Microchip ICD4 REview

[Mike] is an avid PIC developer and replaced his ICD3 debugger for an ICD4. He made a video with his impressions and you can see it below. [Mike] found the heavy aluminum case with a sexy LED attractive, but wondered why he was paying for that in a development tool. He was also unhappy that they replaced the ICD3 cable connections with new connectors. Finally, he wished for the pin out to be printed on the case.

On the other hand, the ICD4 will also do JTAG and handle the Atmel parts (which Microchip acquired). [Mike] opens the box and shows the inside of the device before actually using it for the intended task.

As you would expect, the ICD4 integrates well with MPLAB and does the same kind of functions you expected from the ICD3 and other Microchip programmer/debuggers. [Mike] found the programming algorithm was a little different from previous devices, so he put the scope on it and also compares the speed of programming between a PICKit3, an ICD3, and the ICD4.

ICD4 is a pretty serious tool. If you want to just experiment, you can build your own PIC programmers or try the PICKit 3. You can also pick up a cheap board and go the online IDE route.

25 thoughts on “Microchip ICD4 REview

  1. We have loads of problems with our production programmers of Atmel. We upgraded to Atmel ICE and studio 7 (atbackend) because mk-II and stk500 couldn’t program SAM. The mk-II became obsolete and there is no suitable replacement as the Olimex is currently unstable at higher programming speeds (with atbackend, driver level).

    The mk-II works fine with atbackend. The Atmel ICE is slightly faster but has a failure rate of 10% and is not acceptable. I’ll take a look at the ICD4 but it’s likely we would need to rewrite our programs/drivers and I’m not happy with the extra work.

      1. Thanks for the information. I’ll review the products. I’ve talked with a few vendors about in system programming, there are loads of solutions. I would go this route. The problem is development programmers are really cheap.

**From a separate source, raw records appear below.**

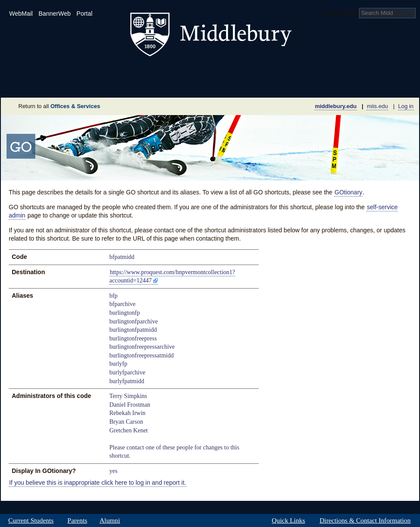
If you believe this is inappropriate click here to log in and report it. (98, 483)
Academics (99, 71)
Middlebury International (362, 71)
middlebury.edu (336, 106)
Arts (281, 71)
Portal (85, 14)
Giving (172, 85)
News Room (220, 85)
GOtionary (349, 192)
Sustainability (119, 85)
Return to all (59, 106)
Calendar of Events (292, 85)
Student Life (167, 71)
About (44, 85)
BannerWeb (55, 14)
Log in (406, 106)
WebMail (21, 14)
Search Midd (340, 13)
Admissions (31, 71)
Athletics (231, 71)
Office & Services (376, 85)
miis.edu (377, 106)
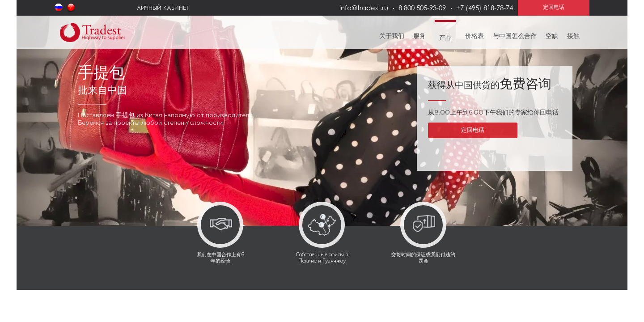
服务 (419, 36)
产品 (445, 38)
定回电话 (473, 130)
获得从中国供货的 (490, 85)
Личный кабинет (163, 8)
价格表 (475, 36)
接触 (573, 36)
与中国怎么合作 (515, 36)
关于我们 (392, 36)
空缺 (552, 36)
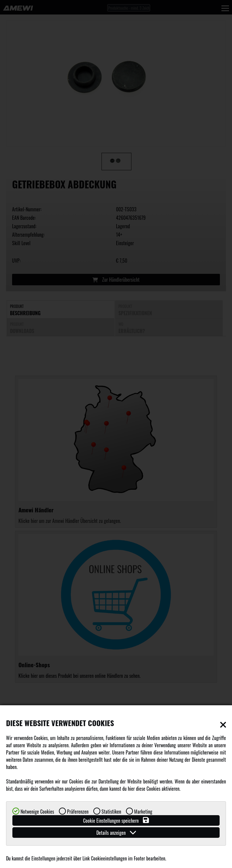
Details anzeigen (116, 833)
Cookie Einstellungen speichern (116, 820)
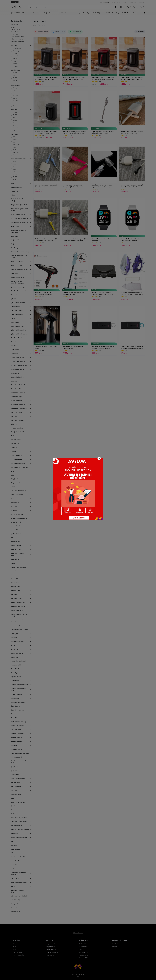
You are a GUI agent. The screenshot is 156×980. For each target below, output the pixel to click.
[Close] (99, 458)
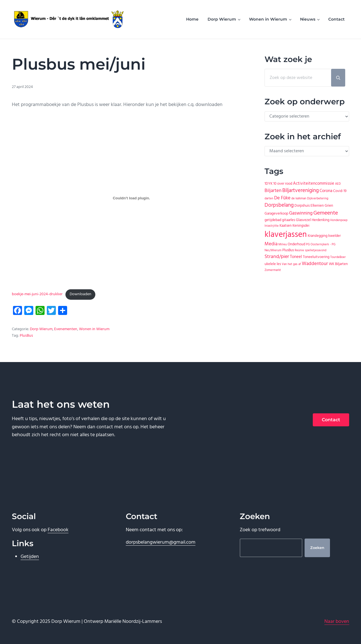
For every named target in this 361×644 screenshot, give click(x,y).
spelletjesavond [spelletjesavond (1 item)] (316, 250)
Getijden (30, 557)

    1. That’s funny, we had loads of problems with Microchip programmers but the Atmel ones have been really solid. I was hoping that the ICD4 would do away with having to download a different OS when you switch device families, but it seems not.

      The Atmel ICE just works. You can use the command line tool they provide with it as well. We have a lot of automated test equipment that calls the command line tool. Of around 150 deployed we have had a single failure in over a year of hard use.

      The ICE3 units are a real pain. We ended up having two per test system, because swapping the OS between PIC24 and PIC18 versions often fails. They often simply fail to program the target device too, and are very slow. With Atmel it’s easy to set the programming speed to whatever you want, as fast as your board can accept.

  2. When marketing team gets their fingers on product design. It is nice looking and robust design, but in lab it is completely unnecessary. I come from Atmel ecosystem and I have get accustomed to plain PCB dev tools without casing. Usually I just put some kind of insulator to bottom of PCB and do not bother to make casing. For end user ready product I appreciate hefty aluminium case design, but during development easy access and no BS bling is main point of tools.
    Round puck design is just bad, does not fit nicely in any box or drawer and looks cheap even with heavy aluminium case.
    But hey, it looks nice in Microchip booths at conferences. And then some other marketing people will see it and must order it for looks. They even get nice stickers that they can put on the door of dev lab.

    1. some kind of case is very valuable, to prevent accidental shorts but any more than that is just a waste. If programmers are supplied as bare boards for minimum cost, they should be designed to fit a standard Hammond box or similar for those that want it

      1. I’ve talked with Microchip/Atmel. They plan on integrating Atmel into the MPLAB environment. Atmel Studio will become obsolete. This tool is a step in that direction (Atmel support).

  3. Jeebus, how much coffee did this guy drink before shooting the video? All that fidgeting in the beginning was driving me crazy, hold the damn thing still for 2 seconds, please…

      1. They should sell them at cost. As soon as they took over Atmel they doubled the price of the cheap and better Atmel ICE debuggers, and of course they charge for non-crippled compilers, because why on earth would they want to lower the bar to entry to their platform?

        They should focus on selling the parts and view all the development equipment and software as a way to get people to buy more MCUs, not a source of profit.

  4. something is really wrong with microchips programming procedure, because the very cheap cc debugger can program a bigger hex file into the ti’s cc microcontroller, in less than 10sec, but for the pickit3 with little less hex file, it took more than a minute, so i’m really considering to buy icd4, but only if it can program a device around 10sec, anything more is a waste of your time

    1. That must be some serious hex file. I can fully load a PIC24FJ32GA002 in under two seconds with an ICD3. We also use a variety of larger flash PICs that flash well under the 10s mark.

      The PICKit3 in my experience is noticeably slower than the ICD3, but you get what you pay for. At less than $75 which is what I paid for mine, I don’t expect the performance of the higher level programmer/debuggers.